Il metodo di selezione delle aziende: fatturato, clienti, estero
Come avviene la selezione? «Noi prima lavoriamo sui database e sulle selezioni fatte da società accreditate» spiega Franchini. «Abbiamo cercato nomi e dati anche sulla selezione fatta da StartupItalia.eu quest’anno. Poi facciamo una prima selezione. Ne abbiamo prese 600. Di queste ne abbiamo scelte 80 che pensavamo poter avere i requisiti giusti. Abbiamo fissato una call one to one. Da questa seconda selezione siamo arrivati le 23 più interessanti che avrebbero voluto partecipare e di qui in poi le 15 sono state fatte con i nostri due advisor».
Leggi: Chi sono e cosa fanno le 15 aziende
selezionate da ScaleIT 2016
Si tratta di Emil Abirascid (direttore di Startupbusiness) e Mauro Pretolani (Fondo Italiano di Investimento). I criteri di valutazione prevedevano tre parametri principali: 1 milione di euro di fatturato negli ultimi 12 mesi, 1 milione di utenti dei quali il 20% doveva provenire dall’estero. Un’eccezione è stata fatta per Sardex che è un circuito sviluppato per ora solo in Italia.
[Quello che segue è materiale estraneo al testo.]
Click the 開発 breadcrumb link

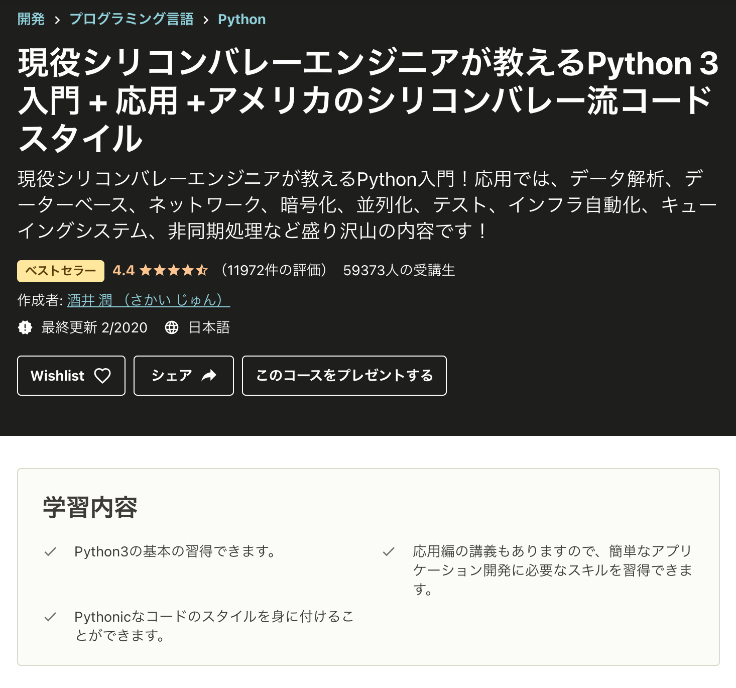click(31, 19)
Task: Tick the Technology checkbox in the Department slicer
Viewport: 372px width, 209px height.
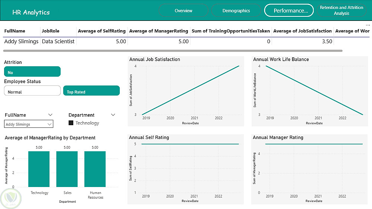Action: [71, 123]

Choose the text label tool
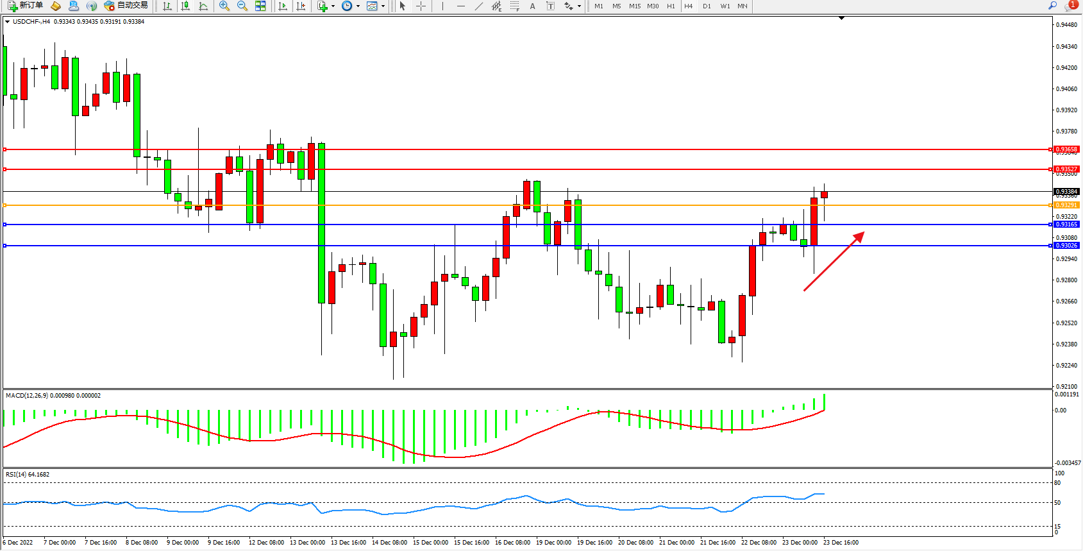(x=550, y=6)
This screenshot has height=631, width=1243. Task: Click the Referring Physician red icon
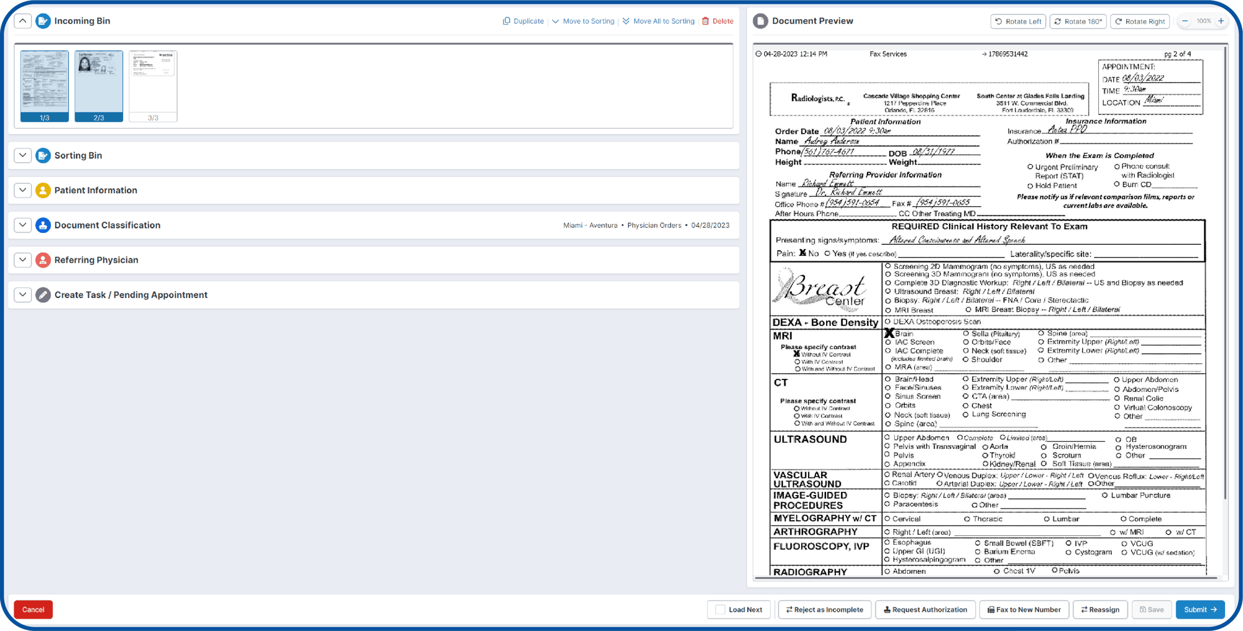click(x=43, y=260)
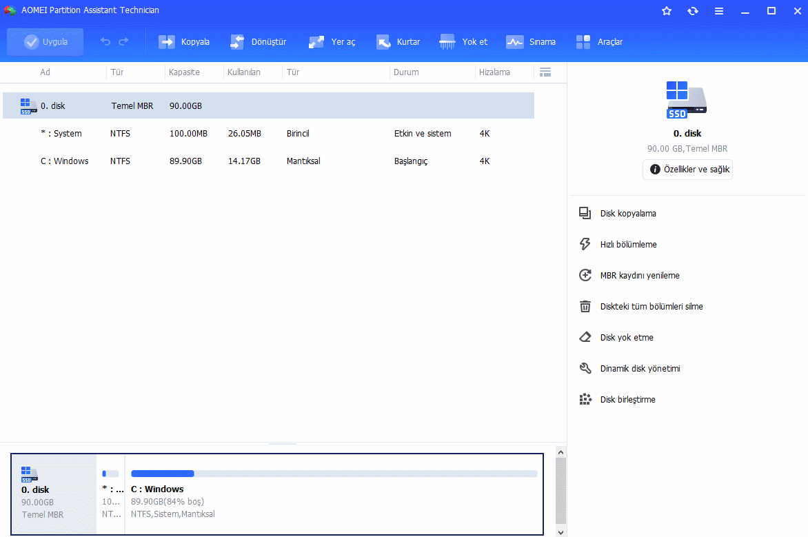The height and width of the screenshot is (537, 808).
Task: Choose Disk kopyalama from side panel
Action: [628, 214]
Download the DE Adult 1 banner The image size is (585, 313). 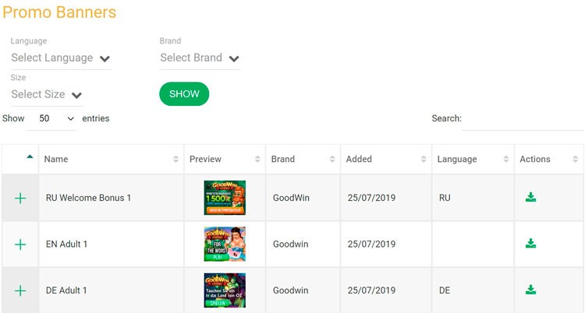click(x=530, y=290)
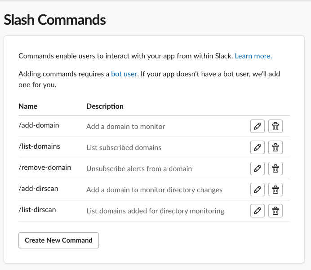311x270 pixels.
Task: Edit the /add-dirscan command
Action: (x=258, y=190)
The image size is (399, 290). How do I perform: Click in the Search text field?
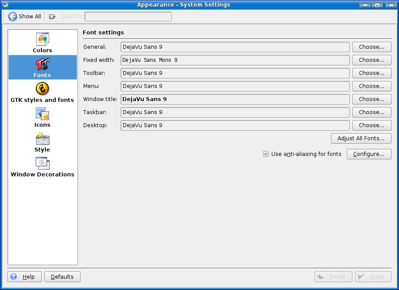pyautogui.click(x=128, y=17)
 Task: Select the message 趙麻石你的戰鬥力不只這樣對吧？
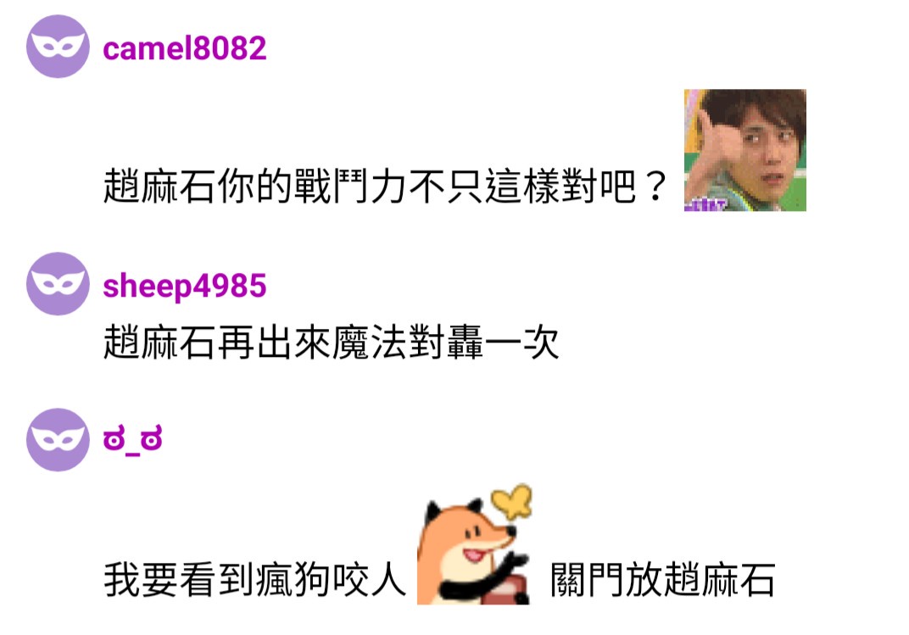coord(385,186)
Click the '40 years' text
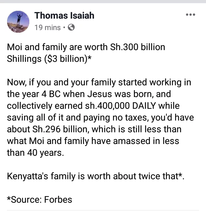The image size is (206, 215). (45, 153)
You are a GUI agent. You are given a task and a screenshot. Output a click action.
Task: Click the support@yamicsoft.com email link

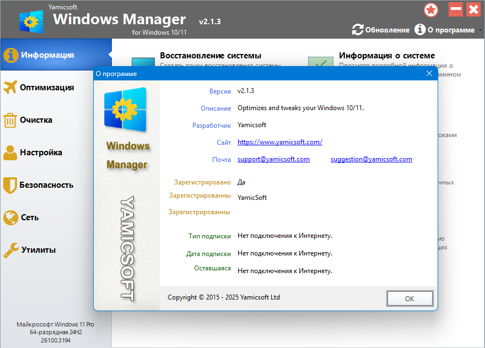coord(273,159)
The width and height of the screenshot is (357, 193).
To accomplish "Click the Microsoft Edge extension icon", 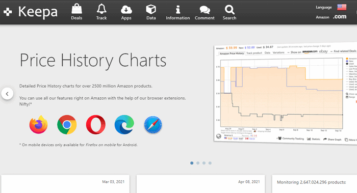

Come guadagna ScaleIT e cosa chiede alle startup
ScaleIT è un’azienda. E la sua reputazione (e il suo fatturato) passa dalla qualità delle startup presentate ogni anno. Il main sponsor dell’evento è Generali, compagnia assicurativa di Trieste e terzo gruppo economico italiano. Le spese sono quelle dell’evento: gli spazi, la comunicazione, l’organizzazione.
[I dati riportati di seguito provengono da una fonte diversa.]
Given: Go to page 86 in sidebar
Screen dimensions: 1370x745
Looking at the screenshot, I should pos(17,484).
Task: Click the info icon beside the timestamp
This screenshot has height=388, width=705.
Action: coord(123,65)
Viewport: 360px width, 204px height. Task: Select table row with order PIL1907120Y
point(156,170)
Le entrate vengono principalmente dagli sponsor. Fino allo scorso anno l’evento per le startup selezionate era completamente gratuito e a ScaleIT andava una percentuale se qualche investitore decideva di puntare su qualcuna di loro. «Quest’anno abbiamo deciso di mantenere gratuito l’evento ma di fissare la success fee (la fee da pagare in caso di investimento) a 20mila euro», ha spiegato Franchino. I vantaggi in termine di investimenti potenziali e di marketing erano evidenti dopo il buon successo della prima edizione. Un modello anomalo, «totalmente innovativo».
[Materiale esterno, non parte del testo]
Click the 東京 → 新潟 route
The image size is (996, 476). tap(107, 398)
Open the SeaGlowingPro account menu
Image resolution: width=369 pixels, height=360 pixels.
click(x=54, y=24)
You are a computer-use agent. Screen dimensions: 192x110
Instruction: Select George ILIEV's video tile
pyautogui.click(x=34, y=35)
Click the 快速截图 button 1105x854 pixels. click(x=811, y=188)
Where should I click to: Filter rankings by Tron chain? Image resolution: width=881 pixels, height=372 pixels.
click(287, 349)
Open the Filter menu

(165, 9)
Come Franchini si è avvicinato al venture business
«Io sono un uomo di marketing», ricorda Franchini. «Sono cresciuto in Fiat prima e in Seat Pagine Gialle. Mi sono occupato sempre dei temi del digitale. Conosco i pro e i contro. I primi anni del 2000 ho dovuto attraversare lo scoppio della bolla dotcom e poi nel 2006 ho deciso di dedicarmi all’angel investing dopo aver guadagnato dall’exit di una società in cui avevo investito e che si occupava di entertainment». I primi piccoli investimenti. Poi entra nella rete di IBAN nel 2007 lancia IAG con altri 8 business angels. Non un grande momento in realtà. Di lì a poco sarebbe scoppiata la più grave crisi finanziaria di sempre. «I primi anni sono stati davvero difficili. Poi nel 2010 le cose hanno cominciato a girare. Abbiamo creato uno dei più grossi gruppi di angel investing europeo»: oltre 15 milioni investiti in 40 startup e 100 soci attivi.
Il principale freno delle startup? Cultura e ego dei founder
E qui che Franchini ha cominciato a conoscere i principali attori mondiali del venture. Al suo evento del 12 ottobre a Milano ci saranno Balderton, Aster capital, Cisco Investment, Acton. Ci saranno 20 società di investimento. Una vetrina di tutto rispetto. «Le startup sono il futuro dell’economia dei paesi. Ma se le fai male o lo fai perché è figo sbagli tutto. In Italia abbiamo qualità incredibili ma due freni difficili da togliere: la scarsa cultura d’impresa e l’ego dei founder. Per fare aziende di successo bisogna avere un ego contenuto e accettare di lavorare con persone più brave di te».
L’ego contenuto è anche la migliore qualità del viaggiatore. Chi dai viaggi impara davvero. E quello fatto nel 2014 da Franchini deve averlo davvero ben ispirato.